» **EXERCISE DETAILS**:
The required result is an exact copy of the lines from the one containing "355x691 pixels." to the last line of the records, both ends included, without pictures.

● ● ●

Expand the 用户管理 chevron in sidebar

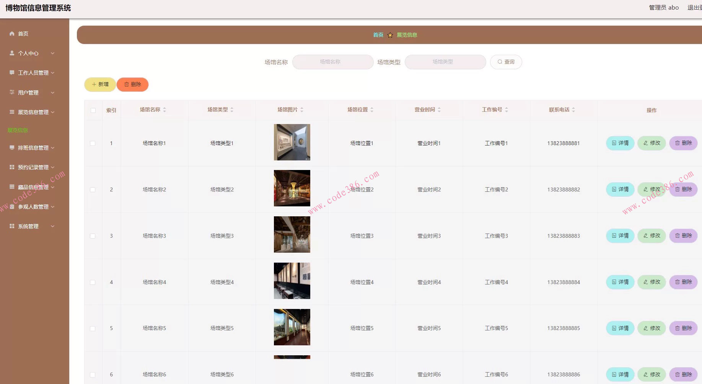click(x=52, y=93)
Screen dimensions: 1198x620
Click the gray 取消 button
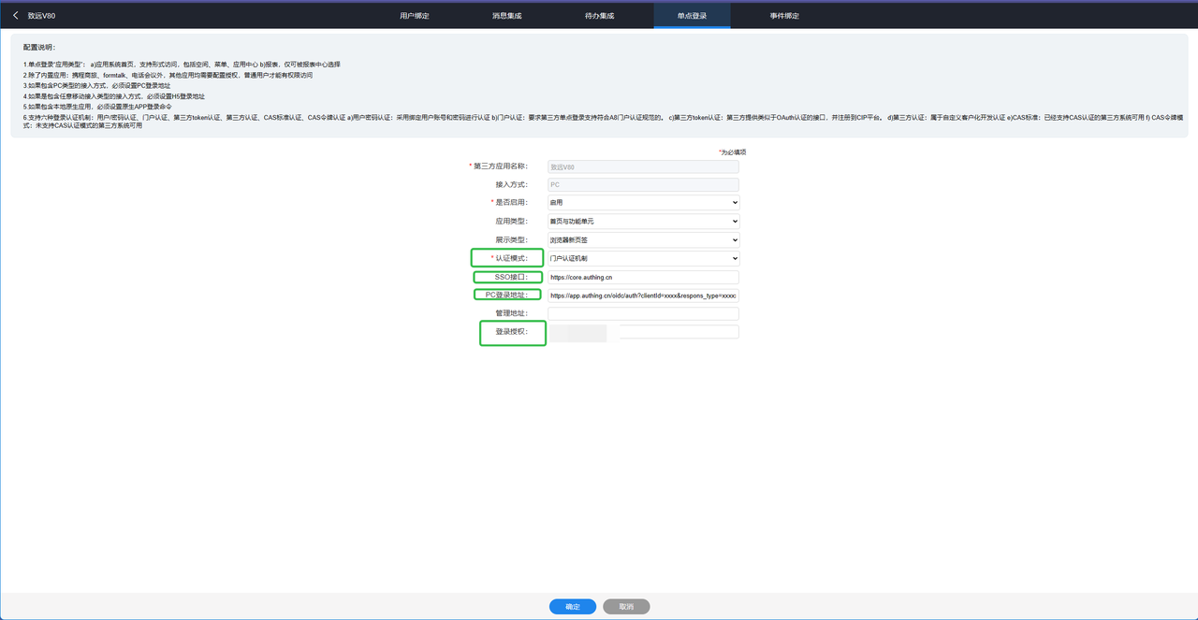(x=626, y=607)
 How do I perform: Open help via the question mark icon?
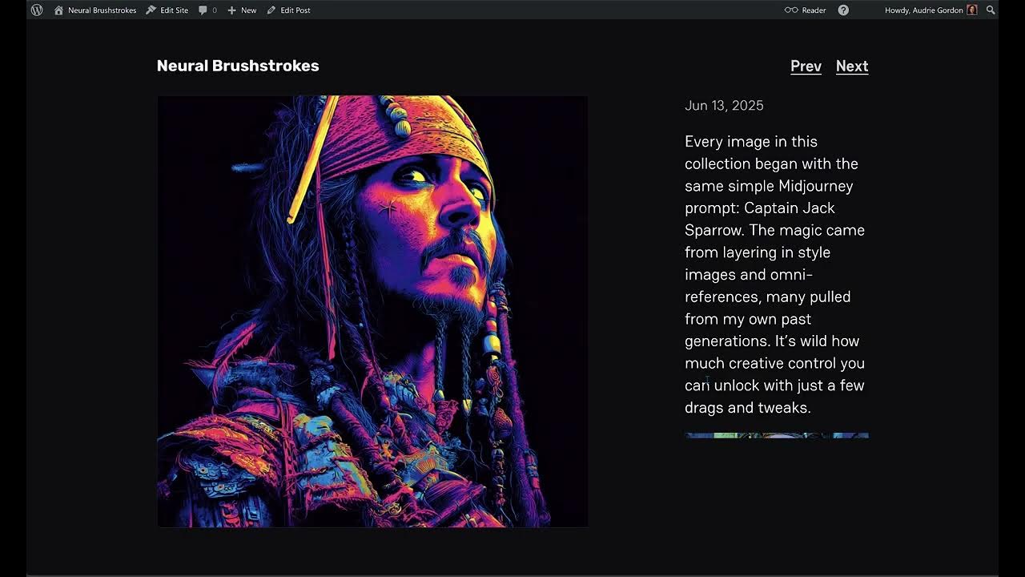tap(843, 10)
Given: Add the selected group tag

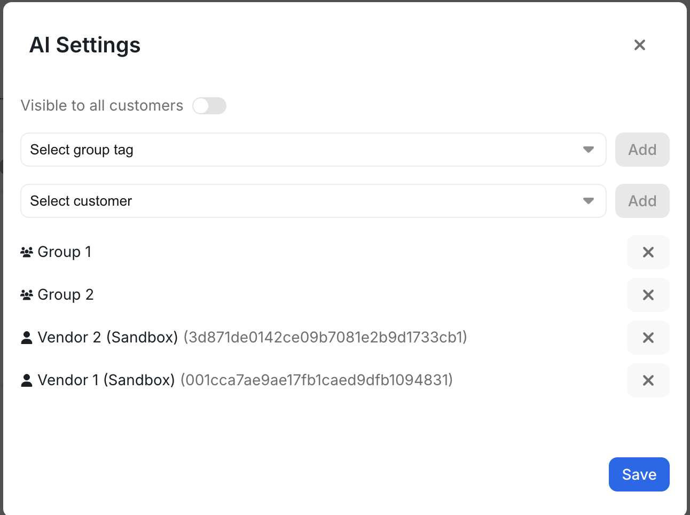Looking at the screenshot, I should click(642, 150).
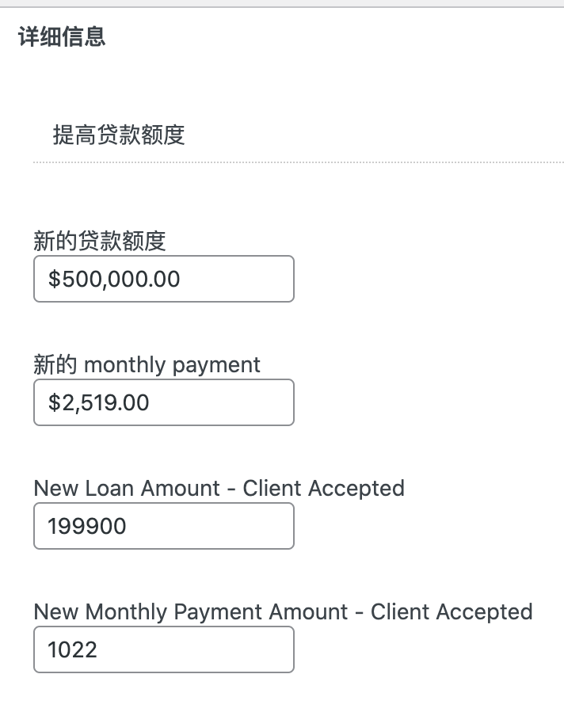
Task: Click the New Loan Amount - Client Accepted label
Action: tap(219, 488)
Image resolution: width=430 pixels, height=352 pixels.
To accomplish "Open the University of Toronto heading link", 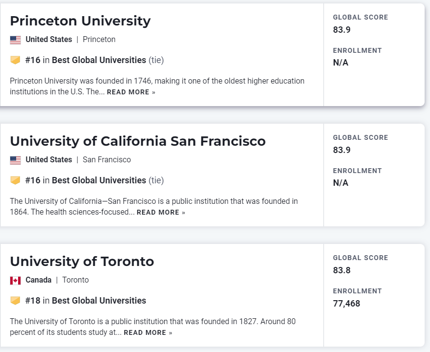I will (x=82, y=262).
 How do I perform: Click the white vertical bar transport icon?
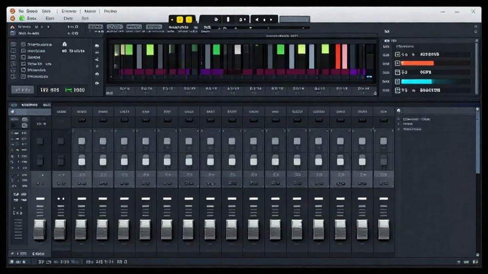tap(228, 20)
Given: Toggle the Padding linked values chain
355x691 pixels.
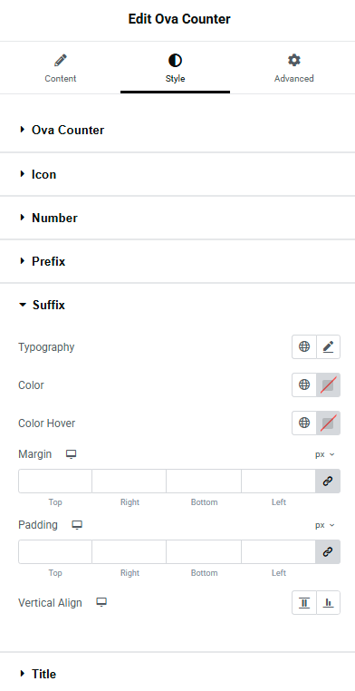Looking at the screenshot, I should click(x=328, y=551).
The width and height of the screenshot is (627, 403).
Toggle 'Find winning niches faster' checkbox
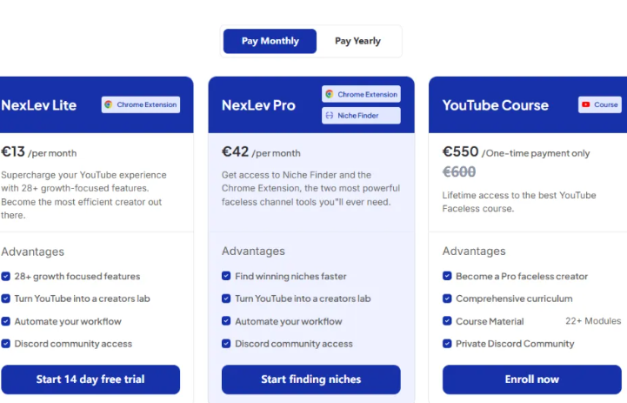coord(227,277)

● ● ●

» **TASK SOLUTION**:
355x691 pixels.
Looking at the screenshot, I should click(x=328, y=551).
The width and height of the screenshot is (627, 403).
Toggle 'Find winning niches faster' checkbox
coord(227,277)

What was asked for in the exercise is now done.